2003News

Two priority bills languish in Congress

Former DR ambassador to the US and governor of the Central Bank Bernardo Vega criticized the fact that while Dominican congressmen have been quick to approve what he calls excessive and scandalous foreign loans, including for the first time loans with commercial banks for goods and services for the military, two top-priority bills have gone ignored: the new Immigration Bill and the Bill for Environmentally Protected Areas. 
Vega urged that attention be given to the Immigration Bill, explaining that a commission of experts met for long hours to present its observations to Congress for study. He alerted that the presence of the low-cost Haitian labor makes a small group of owners of sugar mills and farms richer, but in general makes Dominicans poorer. Mass immigration and the presence of illegal Haitians pushes salaries downwards, and is an obstacle to the modernization of farms that would be effectuated if the cheap labor were not available. He also alerted that the country bears the high cost of the flux of indigent workers who demand social services, at an increased cost to Dominican taxpayers. 

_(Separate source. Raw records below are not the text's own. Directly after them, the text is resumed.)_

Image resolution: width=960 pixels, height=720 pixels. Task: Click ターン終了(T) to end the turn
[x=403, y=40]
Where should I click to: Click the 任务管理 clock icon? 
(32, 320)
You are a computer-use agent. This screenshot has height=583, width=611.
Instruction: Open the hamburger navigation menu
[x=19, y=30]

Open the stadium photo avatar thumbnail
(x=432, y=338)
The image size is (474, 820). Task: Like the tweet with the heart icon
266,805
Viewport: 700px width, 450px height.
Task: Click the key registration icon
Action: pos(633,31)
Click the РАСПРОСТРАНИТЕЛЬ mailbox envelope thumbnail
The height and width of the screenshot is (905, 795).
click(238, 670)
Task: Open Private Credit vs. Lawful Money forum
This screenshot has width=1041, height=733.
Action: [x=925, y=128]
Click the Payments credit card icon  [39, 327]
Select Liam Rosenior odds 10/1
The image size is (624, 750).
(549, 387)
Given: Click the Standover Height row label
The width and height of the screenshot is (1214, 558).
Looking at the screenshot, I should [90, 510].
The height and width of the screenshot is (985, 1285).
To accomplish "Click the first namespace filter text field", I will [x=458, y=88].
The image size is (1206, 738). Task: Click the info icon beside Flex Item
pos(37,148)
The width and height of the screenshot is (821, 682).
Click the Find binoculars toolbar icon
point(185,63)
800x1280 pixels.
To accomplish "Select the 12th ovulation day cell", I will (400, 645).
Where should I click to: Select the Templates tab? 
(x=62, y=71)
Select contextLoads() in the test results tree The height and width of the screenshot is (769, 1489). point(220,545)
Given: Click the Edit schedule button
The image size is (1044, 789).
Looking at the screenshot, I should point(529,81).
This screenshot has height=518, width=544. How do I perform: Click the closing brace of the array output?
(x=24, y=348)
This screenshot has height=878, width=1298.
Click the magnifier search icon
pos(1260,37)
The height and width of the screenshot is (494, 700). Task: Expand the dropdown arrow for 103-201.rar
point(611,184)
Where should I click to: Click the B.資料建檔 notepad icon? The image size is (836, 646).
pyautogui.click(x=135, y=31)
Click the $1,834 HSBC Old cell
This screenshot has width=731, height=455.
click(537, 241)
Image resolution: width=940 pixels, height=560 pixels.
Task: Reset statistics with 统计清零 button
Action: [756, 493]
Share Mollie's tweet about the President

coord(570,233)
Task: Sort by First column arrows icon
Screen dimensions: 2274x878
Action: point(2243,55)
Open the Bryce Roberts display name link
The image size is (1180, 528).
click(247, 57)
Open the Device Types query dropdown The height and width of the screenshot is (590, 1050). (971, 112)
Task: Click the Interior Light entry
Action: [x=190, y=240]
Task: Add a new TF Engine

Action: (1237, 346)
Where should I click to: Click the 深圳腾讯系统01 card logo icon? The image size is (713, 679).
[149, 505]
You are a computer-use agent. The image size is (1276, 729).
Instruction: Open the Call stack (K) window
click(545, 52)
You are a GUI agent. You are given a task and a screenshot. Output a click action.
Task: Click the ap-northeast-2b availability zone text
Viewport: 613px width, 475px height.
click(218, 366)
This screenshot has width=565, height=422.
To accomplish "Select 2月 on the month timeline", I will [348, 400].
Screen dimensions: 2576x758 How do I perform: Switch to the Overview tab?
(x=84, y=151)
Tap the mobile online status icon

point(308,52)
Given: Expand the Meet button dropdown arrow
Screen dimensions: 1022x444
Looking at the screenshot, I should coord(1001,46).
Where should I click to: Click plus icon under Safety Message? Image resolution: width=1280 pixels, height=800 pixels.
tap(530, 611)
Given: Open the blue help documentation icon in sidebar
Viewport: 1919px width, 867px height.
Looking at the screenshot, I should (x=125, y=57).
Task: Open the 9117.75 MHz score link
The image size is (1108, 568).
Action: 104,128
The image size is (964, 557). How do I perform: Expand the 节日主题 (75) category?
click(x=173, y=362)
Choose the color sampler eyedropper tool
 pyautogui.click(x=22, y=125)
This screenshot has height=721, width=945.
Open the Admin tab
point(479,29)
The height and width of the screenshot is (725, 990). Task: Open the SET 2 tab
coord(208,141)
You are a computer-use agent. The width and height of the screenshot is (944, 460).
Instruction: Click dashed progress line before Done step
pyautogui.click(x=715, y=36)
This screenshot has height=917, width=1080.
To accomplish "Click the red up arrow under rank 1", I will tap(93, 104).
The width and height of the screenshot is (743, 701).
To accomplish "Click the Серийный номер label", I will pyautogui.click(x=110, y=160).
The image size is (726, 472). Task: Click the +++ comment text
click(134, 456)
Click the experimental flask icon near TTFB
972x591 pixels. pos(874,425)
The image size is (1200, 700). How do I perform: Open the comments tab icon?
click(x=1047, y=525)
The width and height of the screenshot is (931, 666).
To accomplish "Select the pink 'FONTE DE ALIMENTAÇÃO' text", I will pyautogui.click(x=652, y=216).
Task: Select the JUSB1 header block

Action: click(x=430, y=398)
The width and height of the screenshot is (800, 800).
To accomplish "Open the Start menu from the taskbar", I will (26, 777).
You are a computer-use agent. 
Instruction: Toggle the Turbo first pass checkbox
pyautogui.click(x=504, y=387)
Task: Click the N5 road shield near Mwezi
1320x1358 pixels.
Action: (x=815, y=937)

The second stagnant bill is that which would establish environmental areas for preservation from development. Vega explains that meanwhile, economic and political interests are lobbying to eliminate from the bill areas that should be protected. 
Vega complains that the two bills are languishing because they do not have an agent in Congress to grease the hands of fellow congress delegates. ?In contrast, those [bills] that pass rapidly are those which favor individuals capable of pleasing the economic desires of our legislators,? he writes in El Caribe today.